*DO THIS*
Copy out the material below word for word, keeping every line as it appears.

BEGIN DATA PROVIDED

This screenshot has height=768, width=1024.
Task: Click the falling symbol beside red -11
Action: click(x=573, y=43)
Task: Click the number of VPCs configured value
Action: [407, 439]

END DATA PROVIDED

*SOLVED EXERCISE*
This screenshot has height=768, width=1024.
Task: Click the falling symbol beside red -11
Action: click(x=573, y=43)
Task: Click the number of VPCs configured value
Action: [407, 439]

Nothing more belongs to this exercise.